Abstract
Purpose :
Decreasing the frequency of intravitreal injections of standard anti-VEGF therapies by means of an extended release formulations, would not only result in reduced burden to patients but may also result in improved clinical outcomes in the treatment of age-related macular degeneration (AMD), diabetic macular edema (DME), and retinal vein occlusion (RVO). Development of such extended release therapies has proven challenging due to the limited physicochemical stability of anti-VEGF biologics. Herein, we demonstrate the ability to produce extended release intravitreal implants for the release of anti-VEGF biologics by encapsulating solid state protein microparticles in biodegradable, extended release hydrogel matrices.
Methods :
Micronized solid state protein particles were embedded uniformly throughout the hydrogel implant. Hydrogels with various degradation rates were studied. In-vitro release rate of the biologics from the hydrogel matrix and overall duration of action was monitored in 1X PBS pH 7.4 at 37 C, using total protein assays and a VEGF ELISA. Additional physicochemical characterization of protein released over several months was performed to assess protein stability by size exclusion chromatography and bioactivity by surface plasmon resonance.
Results :
In vitro studies demonstrate complete release of protein over several months at therapeutically relevant levels.

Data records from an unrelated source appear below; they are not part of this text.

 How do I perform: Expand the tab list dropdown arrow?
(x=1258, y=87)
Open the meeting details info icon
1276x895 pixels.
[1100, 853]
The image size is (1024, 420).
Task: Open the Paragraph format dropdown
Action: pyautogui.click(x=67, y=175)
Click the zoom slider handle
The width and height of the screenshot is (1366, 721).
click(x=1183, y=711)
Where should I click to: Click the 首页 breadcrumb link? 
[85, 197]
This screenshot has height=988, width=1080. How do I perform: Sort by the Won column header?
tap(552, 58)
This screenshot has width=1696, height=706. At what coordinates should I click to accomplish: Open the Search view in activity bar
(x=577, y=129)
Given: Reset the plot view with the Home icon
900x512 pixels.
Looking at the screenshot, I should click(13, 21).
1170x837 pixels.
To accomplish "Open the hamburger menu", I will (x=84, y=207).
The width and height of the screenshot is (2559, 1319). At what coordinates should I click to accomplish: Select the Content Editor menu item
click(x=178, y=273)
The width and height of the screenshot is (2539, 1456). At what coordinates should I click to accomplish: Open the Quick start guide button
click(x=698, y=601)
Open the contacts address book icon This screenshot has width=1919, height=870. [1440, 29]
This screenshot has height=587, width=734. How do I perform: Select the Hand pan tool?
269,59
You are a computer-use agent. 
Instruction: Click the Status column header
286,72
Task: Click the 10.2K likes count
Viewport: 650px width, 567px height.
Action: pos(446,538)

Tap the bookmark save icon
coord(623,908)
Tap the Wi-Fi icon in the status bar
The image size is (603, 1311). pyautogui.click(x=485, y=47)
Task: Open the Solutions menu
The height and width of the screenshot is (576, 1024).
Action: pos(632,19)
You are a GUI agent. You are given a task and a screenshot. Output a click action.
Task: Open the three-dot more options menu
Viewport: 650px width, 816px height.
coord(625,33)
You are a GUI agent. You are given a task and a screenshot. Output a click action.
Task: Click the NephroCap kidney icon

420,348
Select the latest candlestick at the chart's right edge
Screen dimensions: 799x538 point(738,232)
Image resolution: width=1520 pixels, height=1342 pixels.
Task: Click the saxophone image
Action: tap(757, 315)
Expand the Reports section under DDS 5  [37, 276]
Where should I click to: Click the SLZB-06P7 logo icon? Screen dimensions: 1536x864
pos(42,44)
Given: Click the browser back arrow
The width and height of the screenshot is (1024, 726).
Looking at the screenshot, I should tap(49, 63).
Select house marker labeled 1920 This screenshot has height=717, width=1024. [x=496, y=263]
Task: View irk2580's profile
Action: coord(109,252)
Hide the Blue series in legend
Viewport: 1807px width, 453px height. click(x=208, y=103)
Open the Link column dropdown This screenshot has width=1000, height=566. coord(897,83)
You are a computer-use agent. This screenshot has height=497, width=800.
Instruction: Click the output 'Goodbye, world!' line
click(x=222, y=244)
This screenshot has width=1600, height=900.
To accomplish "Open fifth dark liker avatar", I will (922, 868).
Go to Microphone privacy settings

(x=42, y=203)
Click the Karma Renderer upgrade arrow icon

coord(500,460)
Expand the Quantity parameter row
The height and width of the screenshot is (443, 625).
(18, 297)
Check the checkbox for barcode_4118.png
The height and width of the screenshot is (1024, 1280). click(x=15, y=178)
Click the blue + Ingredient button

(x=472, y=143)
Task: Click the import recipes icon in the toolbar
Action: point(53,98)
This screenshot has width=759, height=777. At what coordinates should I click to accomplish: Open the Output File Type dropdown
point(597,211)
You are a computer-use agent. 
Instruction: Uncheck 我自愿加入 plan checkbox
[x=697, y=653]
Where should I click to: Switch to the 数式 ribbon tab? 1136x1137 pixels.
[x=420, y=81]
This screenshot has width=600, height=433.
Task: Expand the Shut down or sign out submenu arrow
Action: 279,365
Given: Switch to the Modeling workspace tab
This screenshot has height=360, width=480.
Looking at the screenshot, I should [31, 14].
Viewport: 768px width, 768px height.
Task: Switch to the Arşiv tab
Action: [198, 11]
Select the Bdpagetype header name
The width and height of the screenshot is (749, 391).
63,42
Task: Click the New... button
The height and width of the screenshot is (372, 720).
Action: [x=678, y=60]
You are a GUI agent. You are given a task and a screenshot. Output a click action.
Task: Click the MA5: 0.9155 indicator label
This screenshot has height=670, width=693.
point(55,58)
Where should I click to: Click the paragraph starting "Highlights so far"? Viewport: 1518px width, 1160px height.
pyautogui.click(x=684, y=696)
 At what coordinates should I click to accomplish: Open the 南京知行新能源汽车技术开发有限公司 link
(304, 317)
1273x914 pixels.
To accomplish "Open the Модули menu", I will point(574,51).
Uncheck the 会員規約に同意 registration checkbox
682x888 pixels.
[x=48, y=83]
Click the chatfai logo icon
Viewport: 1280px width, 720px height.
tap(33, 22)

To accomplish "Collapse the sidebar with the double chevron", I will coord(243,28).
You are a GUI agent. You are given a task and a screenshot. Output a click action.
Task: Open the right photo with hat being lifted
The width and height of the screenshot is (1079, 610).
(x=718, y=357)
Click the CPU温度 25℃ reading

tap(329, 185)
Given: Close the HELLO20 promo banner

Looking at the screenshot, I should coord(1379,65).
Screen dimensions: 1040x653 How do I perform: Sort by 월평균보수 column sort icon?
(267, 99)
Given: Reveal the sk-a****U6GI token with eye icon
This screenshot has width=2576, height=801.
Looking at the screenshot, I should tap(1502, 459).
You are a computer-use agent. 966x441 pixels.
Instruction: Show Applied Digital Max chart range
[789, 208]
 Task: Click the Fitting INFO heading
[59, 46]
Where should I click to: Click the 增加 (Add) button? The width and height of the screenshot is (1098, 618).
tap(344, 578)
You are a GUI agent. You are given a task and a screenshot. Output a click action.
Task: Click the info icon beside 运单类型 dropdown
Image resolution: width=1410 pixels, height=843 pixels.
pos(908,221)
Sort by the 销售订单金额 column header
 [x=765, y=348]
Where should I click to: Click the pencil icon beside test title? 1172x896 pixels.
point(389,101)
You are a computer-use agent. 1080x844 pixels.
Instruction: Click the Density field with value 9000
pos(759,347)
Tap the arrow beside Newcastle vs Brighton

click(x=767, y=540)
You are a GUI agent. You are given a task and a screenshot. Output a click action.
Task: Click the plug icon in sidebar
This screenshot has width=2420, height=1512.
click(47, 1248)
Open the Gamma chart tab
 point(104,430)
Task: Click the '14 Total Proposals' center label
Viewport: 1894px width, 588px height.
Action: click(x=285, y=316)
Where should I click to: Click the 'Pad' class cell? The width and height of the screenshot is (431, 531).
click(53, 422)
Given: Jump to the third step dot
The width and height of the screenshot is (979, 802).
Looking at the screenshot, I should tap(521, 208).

Physicochemical characterization of ongoing in vitro release studies indicate that the released protein is comparable to initial starting material with respect to functionality, binding kinetics and monomer content. These data support advancing implant formulations in vivo for pharmacokinetic and tolerability evaluation in non-human primates.
Conclusions :
We have demonstrated the ability to formulate biodegradable intravitreal implants with tunable, reproducible release kinetics of anti-VEGF biologics. Our in vitro data establishes proof of concept for multi-month extended release of active anti-VEGF biologics, potentially bypassing the need for monthly intravitreal injections.
This is an abstract that was submitted for the 2016 ARVO Annual Meeting, held in Seattle, Wash., May 1-5, 2016.